## [Vorliegender Text]
—————
D. ruft die sudanesische Regierung auf, ununterbrochene humanitäre Hilfe für alle leidenden Menschen in Darfur zuzulassen und ruft die internationale Gemeinschaft auf, die dafür erforderlichen Mittel zur Verfügung zu stellen;

E. ersucht die sudanesische Regierung, aktiv ihr Engagement für Gerechtigkeit und Frieden zu beweisen, indem sie die unterzeichneten Erklärungen und Abkommen, insbesondere das Umfassende Friedensabkommen, einhält;

F. ruft die afrikanischen Staaten und die internationale Gemeinschaft dringend auf, einzeln, aber auch über Organisationen wie die Afrikanische Union, die Arabische Liga und die Vereinten Nationen weiterhin den Friedensprozess durch konstruktive Gespräche mit allen am Konflikt beteiligten Parteien zu unterstützen;

G. begrüßt die von der UNAMID-Friedenstruppe (African Union-United Nations Hybrid Operation in Darfur) geleistete Unterstützung und ruft zu weiterer finanzieller und logistischer Unterstützung durch die internationale Gemeinschaft auf, damit die UNAMID so effizient wie möglich die Zivilbevölkerung schützen kann;

H. erkennt die bedeutsame Rolle der Kirchen im Sudan bei der Förderung des interreligiösen Dialogs und dem Einsatz für Frieden, Gerechtigkeit, Versöhnung und die Achtung der Würde und des Wohlergehens aller Menschen im Sudan an;

I. ermutigt alle Christen, für ein Ende der Feindseligkeiten in Darfur und für einen bleibenden Frieden im Sudan zu beten.
—————
## [Bereitgestellte Angaben]
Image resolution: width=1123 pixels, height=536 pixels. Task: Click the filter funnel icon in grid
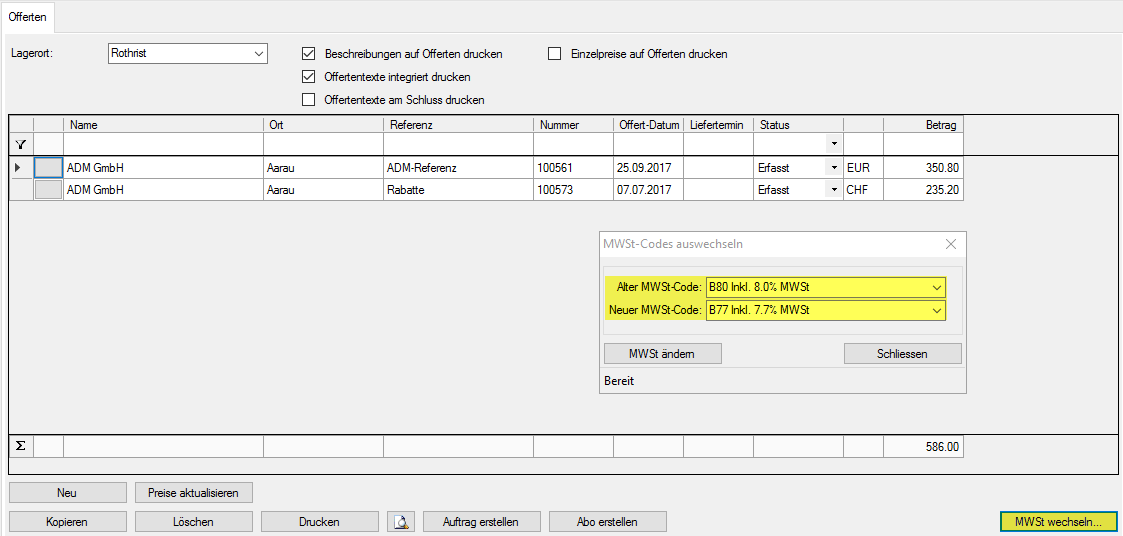pyautogui.click(x=21, y=145)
—————
## [Arbeitsanweisung]
Führe den Text zum Konflikt in Darfur im Anschluss an seinen letzten Satz weiter.

## [Ergebnis]
 

Das folgende Gebet soll die Kirchen dabei unterstützen, sich für die Anliegen zu engagieren, die in der obigen Erklärung angesprochen sind:

Barmherziger Gott, der du durch den Tod deines Sohnes am Kreuz mit der verwundeten Menschheit leidest

Wir erinnern uns an die Gemeinschaften und die Völker in der ganzen Welt, die Opfer von Völkermord und Massenverbrechen gegen die Menschlichkeit geworden sind.

(an dieser Stelle könnten die Namen spezifischer Gemeinschaften und Völker eingefügt werden)

Tröste diejenigen, die trauern.

Stütze diejenigen, die mit den Narben der Gewalt leben müssen.

Segne all diejenigen, die sich für Wahrheit, Versöhnung und die Heilung von Erinnerungen einsetzen.

Wir beten in deinem Namen.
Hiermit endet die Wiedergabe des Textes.